KamiBijak.com, Hiburan - Dentuman gong, tambur, dan gendang mendadak terhenti ketika seorang pria berpakaian serba putih memasuki arena bersama tujuh perempuan pengiring. Dengan irama hentakan gendang, pria tersebut melangkah menuju Bulian, bangunan kecil berbentuk persegi empat yang menjadi pusat ritual.
Sesampainya di Bulian, dua perempuan pendamping yang berada di sisi kanan dan kiri langsung duduk sambil meletakkan wadah berisi bunga, kemenyan, serta berbagai sesajian lainnya.
Kedua perempuan itu kemudian menggerakkan tangan ke arah kanan dan kiri sebelum berhenti saat pria yang dikenal sebagai Kumentan tersebut menyilangkan kedua tangannya ke bahu.

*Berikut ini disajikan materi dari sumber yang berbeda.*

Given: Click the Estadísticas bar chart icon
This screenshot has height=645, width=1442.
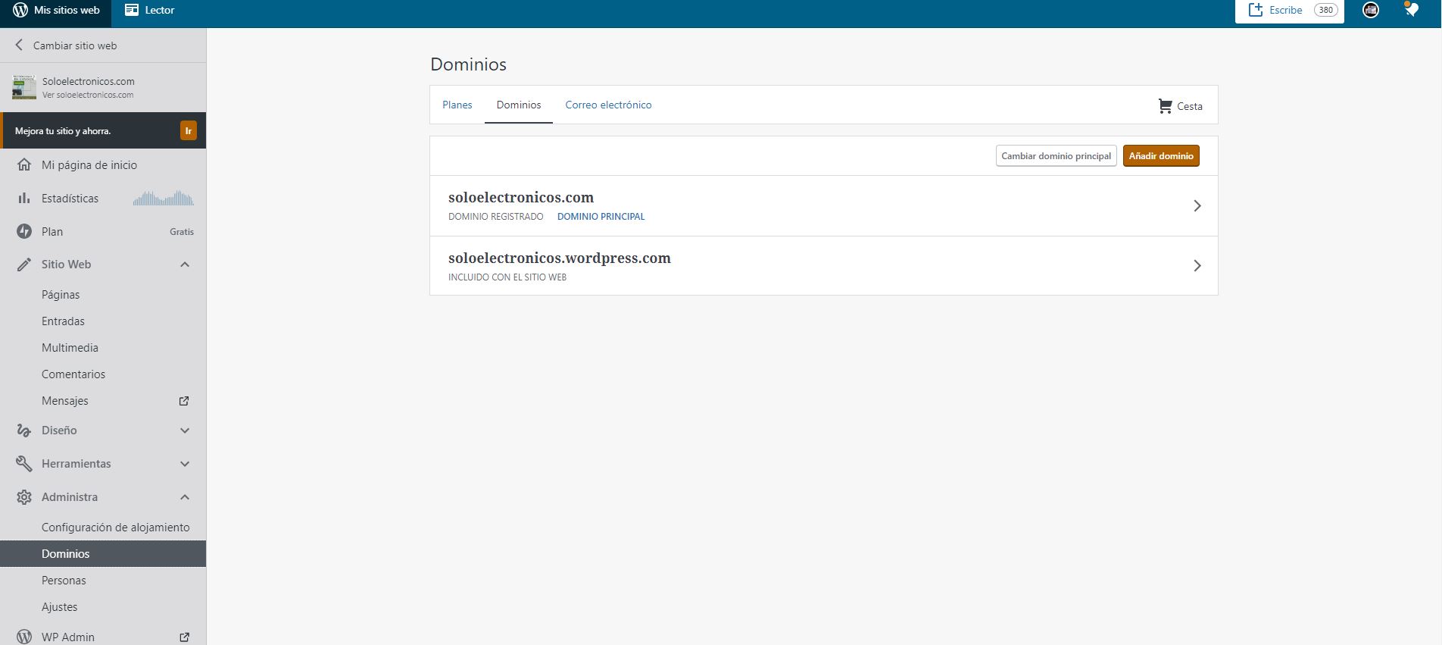Looking at the screenshot, I should tap(24, 199).
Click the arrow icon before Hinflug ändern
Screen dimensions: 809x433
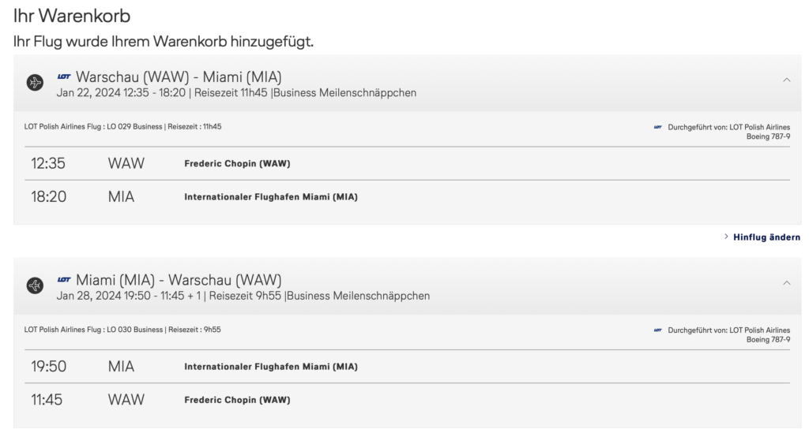726,237
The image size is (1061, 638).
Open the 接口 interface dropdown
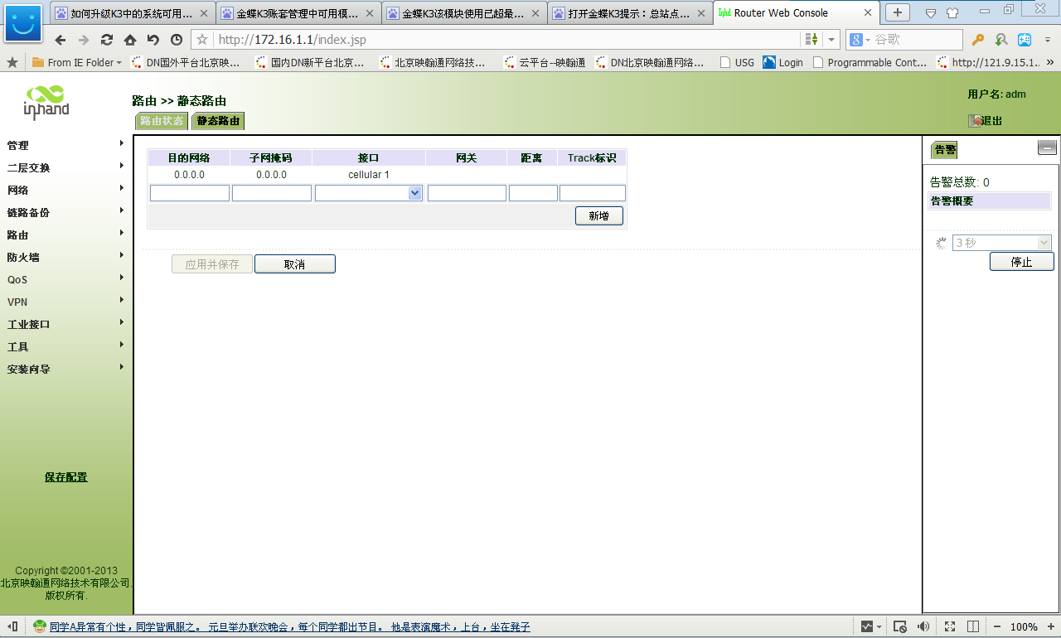click(x=369, y=193)
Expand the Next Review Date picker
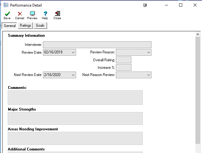This screenshot has height=153, width=202. 73,75
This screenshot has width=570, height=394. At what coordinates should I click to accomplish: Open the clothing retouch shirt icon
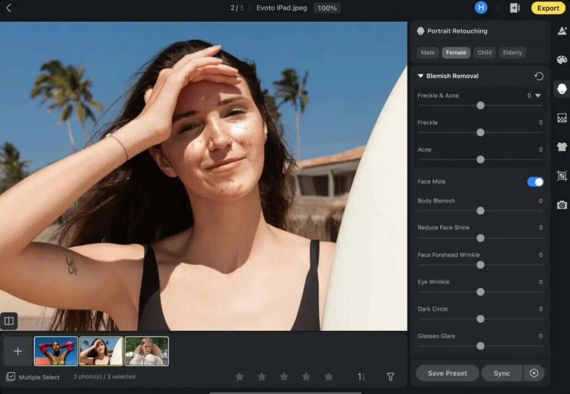pos(562,147)
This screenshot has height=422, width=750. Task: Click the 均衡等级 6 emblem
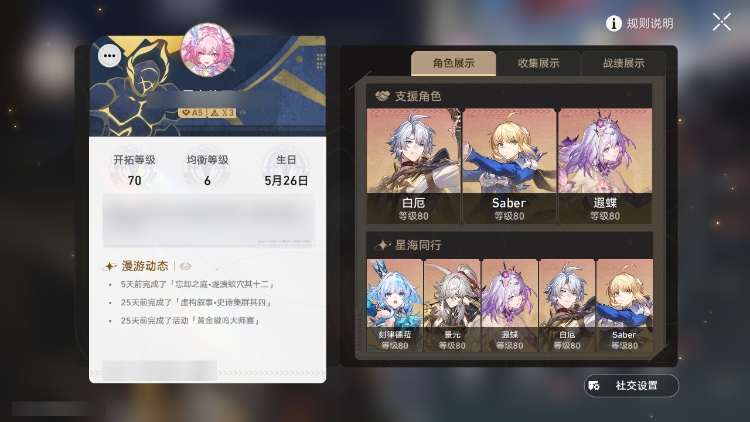(x=207, y=170)
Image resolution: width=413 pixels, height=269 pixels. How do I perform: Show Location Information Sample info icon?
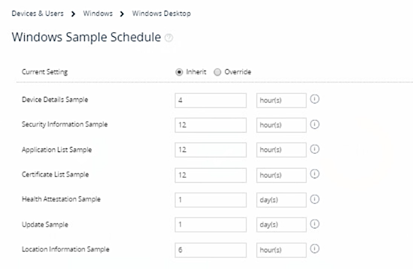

Setelah itu, tangan Kumentan bergerak ke kanan dan kiri sebagai penanda dimulainya Rentak Bulian. Tidak lama kemudian, dua pengiring perempuan mengusap kedua tangan Kumentan dengan sesuatu, sementara asap kemenyan mulai memenuhi udara untuk memanggil roh leluhur.
Baca juga:
Mengenal Tari Rentak Bulian dari Riau dengan Unsur Mistis dan Tradisi Budaya
Bagian puncak dalam tarian Rentak Bulian terjadi ketika Kumentan kehilangan kesadaran. Kakinya bergerak mengikuti tabuhan gendang dan alunan seruling sambil mengitari tujuh penari perempuan yang membentuk pola menyerupai segitiga.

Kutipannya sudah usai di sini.